That company has a great sense of humor and wanted to talk a little bit more about their product and the printer. In fact, they explained that they are currently working on a closed loop system that would allow the astronauts to reuse plastic over and over again in the printer. I spoke with the founders of Made In Space, Aaron Kemmer, Jason Dunn, and Mike Chen, about their new product and what it feels like to be the first additive manufacturing company to send their product into orbit.

TC: Let’s start with this question… How can you be sure the printer won’t become sentient and lock the pod bay doors?

Made In Space: I’m sorry, Dave. I’m afraid I can’t answer that.

TC: Tell us about the printer. Why is it special?

MIS: Our printer will be the first device to ever manufacture anything off of the Earth.

This milestone is significant because up until now, everything that is needed in space must be made on Earth and then launched to space, which is an incredibly expensive and time-consuming process. This is a tremendous impediment to progress in the space industry, and is also one of the primary factors that makes space missions so risky. You really need to plan for every contingency ahead of time.

In 2014, When our 3D printer starts manufacturing parts on-demand in space, NASA and other space entities will have the capability to repair their space missions on the fly if something goes wrong.

Astronauts will be able to create new parts as-needed on the station in a matter of minutes or hours, instead of waiting months to years for the needed parts to arrive on station. This will speed up development time, accelerate the innovation cycle, and increase the safety of space missions.

TC: Why didn’t you just buy a Makerbot and fly it into space?

MIS: When we started to bring additive manufacturing to space, we originally looked at adapting commercial off-the-shelf 3D printers. In 2011, we conducted in-depth testing of off-the-shelf 3D printers in microgravity. The results of our testing clearly indicated that no 3D printers designed for terrestrial use were fit for the space environment.

There are quite a number of significant differences between a 3D printer designed for use on Earth and one that is fit for use in space. We have had the good fortune of working with and employing quite a few highly experienced aerospace engineers with extensive experience creating space-ready hardware.

Not only does the printer need to work in extended microgravity, but it needs to be capable of surviving the extreme forces imposed on it during launch, and meet a very long list of NASA imposed requirements to fly hardware to the International Space Station. These are just some of the developments we’ve needed to make. It’s taken us thousands of pages of internal documentation just to describe the engineering work we’ve done to get our printer ready for space.

TC: How are you associated with NASA? NASA spins of companies now? Like Tang?

MIS: NASA is one of our customers. It is common for NASA to contract private companies to provide products and services for space exploration. A good example is Boeing. One of the most featured in the media these days is SpaceX, who is now delivering goods for NASA to the Space Station on their rockets.
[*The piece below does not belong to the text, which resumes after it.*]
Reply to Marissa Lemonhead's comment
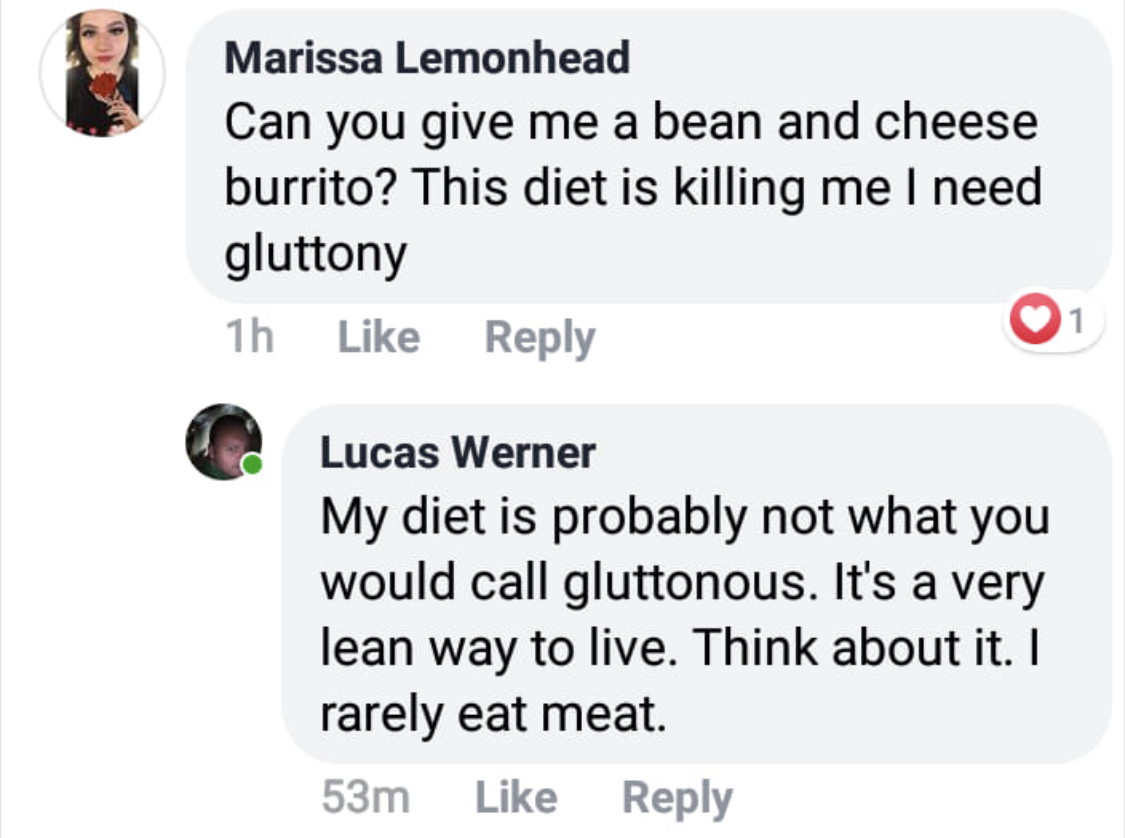pyautogui.click(x=540, y=338)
The “new space” industry is getting more exciting with every passing year, where startups in Silicon Valley like Made in Space are working with NASA and other groups to push the envelope of what is possible with space missions.

TC: How did you test this for space travel?

MIS: The process starts with an extensive suite of modeling and simulation tools that we use to run analyses on every detail of our design.

The primary way that we test our hardware for space travel, though, is by repeatedly testing our systems in an actual microgravity environment, on parabolic aircraft flights through the NASA Flight Opportunities Program. To date we’ve accumulated over 500 parabolas of zero-gravity manufacturing time.

We also put our printer through rigorous environmental testing with NASA at Marshall Space Flight Center, where we test everything from electromagnetic interference and radiated emissions, the ability to survive launch vibrations, crew safety, and just about everything in-between.

We now have over a dozen full-time employees and a team of 20+ people.

 

TC: So this is very important: will they ever print a Yoda in space?

MIS: We asked our team, and they told us that they would try. We told them “do or do not, there is no try.”

Facebook’s Star Manager Peter Deng Becomes Instagram Director Of Product To “Do Fewer Things Better”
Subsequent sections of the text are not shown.